Die Ausschreibung läuft schon seit eineinhalb Jahren. Muss also eine höchst komplizierte Sache sein. Ist es auch, zumal in Österreich. Aber das Ende naht: Noch im Juni soll das Finanzministerium unter ÖVP-Chef Michael Spindelegger entscheiden, wer die drei ausgeschriebenen Lizenzen für neue Casinos bekommt. Es wäre nicht Österreich, würde daraus nicht ein Politikum der Sonderklasse werden. Die Sache verspricht also, noch recht lustig zu werden – schrägen Humor vorausgesetzt.

Aber der Reihe nach, weil die Angelegenheit gar so kompliziert ist: Zwei der zu vergebenden Konzessionen sind in Wien, eine in Niederösterreich.

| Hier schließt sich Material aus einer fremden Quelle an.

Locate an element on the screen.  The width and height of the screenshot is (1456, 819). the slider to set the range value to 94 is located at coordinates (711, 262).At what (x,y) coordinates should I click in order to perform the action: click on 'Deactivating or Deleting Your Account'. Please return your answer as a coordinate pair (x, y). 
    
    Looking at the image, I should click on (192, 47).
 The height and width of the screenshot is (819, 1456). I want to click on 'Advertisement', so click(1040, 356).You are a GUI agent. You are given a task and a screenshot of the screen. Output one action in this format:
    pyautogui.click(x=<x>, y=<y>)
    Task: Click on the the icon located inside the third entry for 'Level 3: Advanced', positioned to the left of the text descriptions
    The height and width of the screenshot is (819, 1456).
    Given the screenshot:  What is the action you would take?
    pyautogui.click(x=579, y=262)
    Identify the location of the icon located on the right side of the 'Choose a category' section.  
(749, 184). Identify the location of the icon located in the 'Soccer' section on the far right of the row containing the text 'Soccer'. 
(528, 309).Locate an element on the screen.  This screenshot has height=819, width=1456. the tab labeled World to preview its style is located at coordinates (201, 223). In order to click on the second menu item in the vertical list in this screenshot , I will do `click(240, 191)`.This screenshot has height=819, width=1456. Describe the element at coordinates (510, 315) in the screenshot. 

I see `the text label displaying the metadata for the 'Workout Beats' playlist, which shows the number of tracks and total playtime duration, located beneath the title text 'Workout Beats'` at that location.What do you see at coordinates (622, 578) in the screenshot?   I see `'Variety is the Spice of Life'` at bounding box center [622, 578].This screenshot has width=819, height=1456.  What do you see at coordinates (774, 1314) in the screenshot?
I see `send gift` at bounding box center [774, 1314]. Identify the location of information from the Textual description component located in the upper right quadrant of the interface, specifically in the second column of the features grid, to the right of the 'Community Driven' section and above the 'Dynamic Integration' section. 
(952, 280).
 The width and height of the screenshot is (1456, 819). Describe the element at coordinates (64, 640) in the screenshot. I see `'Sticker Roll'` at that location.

Konzession Numero eins betrifft die Wiener Bezirke 3 bis 19 und 23. Um diese Lizenz buhlen gleich vier Bewerber: Die Casinos Austria haben sich um einen Standort im 19. Bezirk beworben. Novomatic-Chef Franz Wohlfahrt hingegen möchte seine Automatenhalle im Böhmischen Prater zu einem Casino ausbauen. Dann gibt es noch Immobilieninvestor Michael Tojner: Ihm gehört bereits das Wiener Hotel Intercontinental, er will dort ein elegantes Casino errichten, gemeinsam mit den börsenotierten Century Casinos. Auch ausländische Unternehmen sind an einem Wiener Standort interessiert: die Schweizer Stadtcasinos Baden hat mit der deutschen Gauselmann-Gruppe ein Auge auf das Palais Schwarzenberg geworfen.

Konzession zwei ist für zwei Bewerber interessant – nämlich Novomatic und die Casinos Austria. Hier geht es um den Standort im Wiener Prater. Novomatic betreibt im Prater ja bereits eine Halle mit 400 Automaten und will das Ganze zu einem Casino umbauen. Die Casinos Austria wollen dort überhaupt neu errichten – beim Riesenrad.

Auf Konzession drei, die niederösterreichische, hoffen ebenfalls Casinos Austria und Novomatic. Es geht um die Standorte Krems und Bruck/Leitha.

So weit, so erfreulich. Wettbewerb ist ja immer höchst belebend. Das Problem ist nur: Der sogenannte Glücksspielbeirat, der die Bewerbungen bewertet, hat schon seine Favoriten auserkoren. Und siehe da: Für alle drei Konzessionen rangieren die Casinos Austria auf Platz eins.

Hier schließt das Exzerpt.